Alcune ulteriori osservazioni. Anzitutto gran parte dei personaggi di queste piccole storie di vita quotidiana sono donne: senza alcun proclama o dichiarazione di intenti da parte dell’autrice, mi pare emerga una sua precisa consapevolezza di quel tanto di più che il genio femminile custodisce in sé e può donare. In secondo luogo, queste donne sono quasi tutte straniere (ad eccezione della protagonista dell’ultimo racconto, Mama): ma l’autrice mette in luce, accanto alle ovvie peculiarità nazionali, quel fondamento che ci accomuna tutti in quanto esseri umani.

Numerosi sono gli accenni alla grande cultura greca che troviamo in queste pagine, a partire dal bellissimo detto di Platone posto in exergo al testo (Lo straniero, poiché è solo, senza amici e famigliari, molto muove a compassione uomini e dei). Ma sono appunto accenni, che fanno capire come questa cultura sia diventata per Anna parte costitutiva della sua personalità, e dunque ricorra alla mente senza nessuna forma di ostentazione o di fatica, come le parole sagge di un amico lontano e prezioso.

Infine, ultimo strato, anche questo appena accennato: la fede cristiana. E’ questa, si intuisce, la luce che rende lo sguardo dell’autrice così luminoso. Il concetto teologico che “Dio è amore” significa per Anna Turra, credo, l’impegno ad amare la vita, al di là di tutte le apparenze, gli orpelli, le vanità, le illusioni, gli inganni o gli autoinganni. E, poiché siamo circondati da messaggi che proclamano tutti, direttamente o indirettamente, l’insignificanza, la vacuità e la banalità della vita, o almeno della vita per la grande maggioranza di noi (‘uno su mille ce la fa’, a diventare ricco o famoso) un libro di lode della vita quotidiana risulta tanto apprezzabile.

w.m.

[Anna Turra, Terra straniera, Ibis, Como-Pavia, 2017]
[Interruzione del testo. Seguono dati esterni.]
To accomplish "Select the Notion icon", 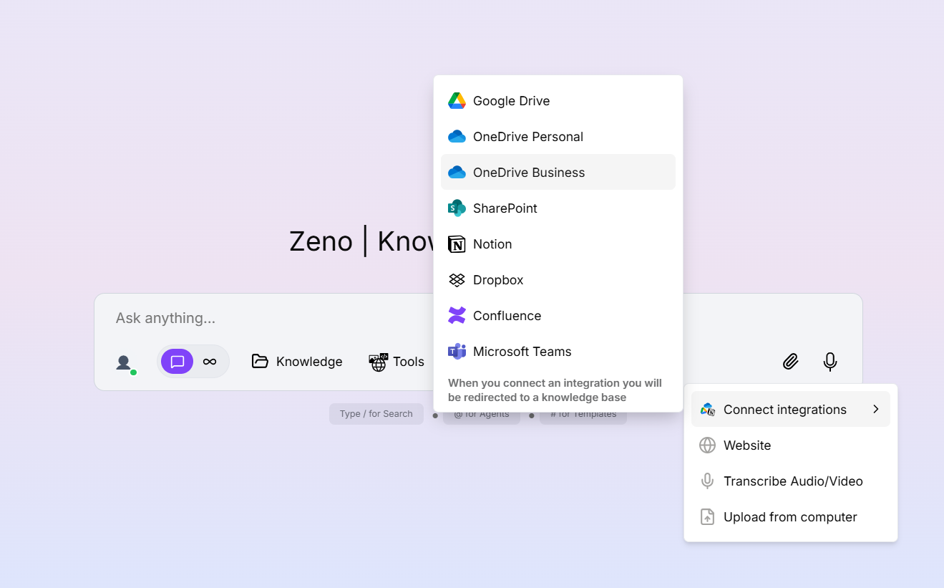I will tap(457, 244).
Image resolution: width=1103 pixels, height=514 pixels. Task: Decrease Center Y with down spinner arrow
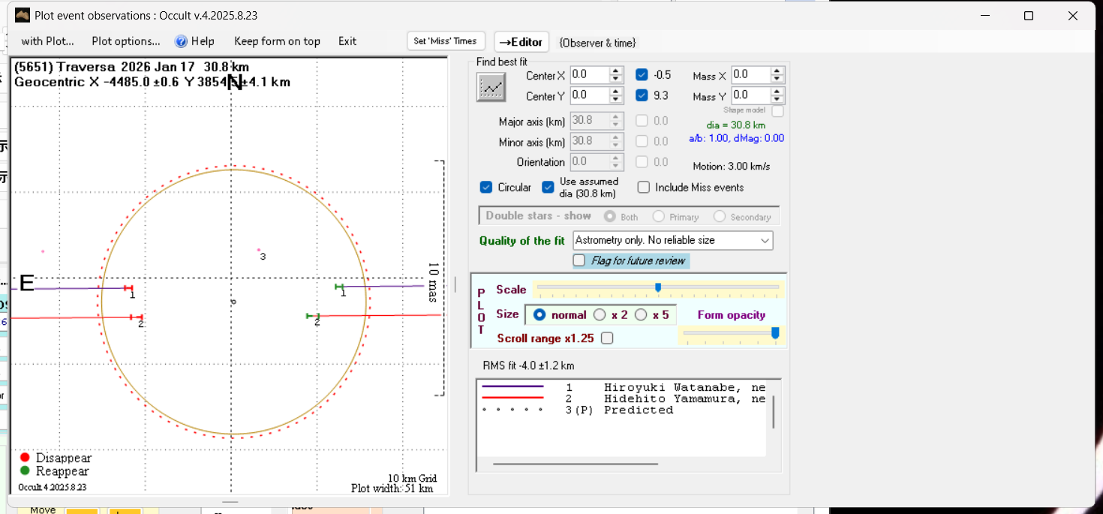616,100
Walter Minella - l'autore di questa recensione - ha insegnato storia e filosofia nei Licei. Tra le sue pubblicazioni: Il dibattito sul dispotismo orientale. Cina, Russia e società arcaiche (1991). Ha tradotto il breve saggio di Varlam Tichonovič Šalamov, il grande testimone dei Gulag, Tavola di moltiplicazione per giovani poeti (2012), ha curato la pubblicazione del libro postumo di Pietro Prini, Ventisei secoli nel mondo dei filosofi (2015) e ha scritto la monografia Pietro Prini (2016).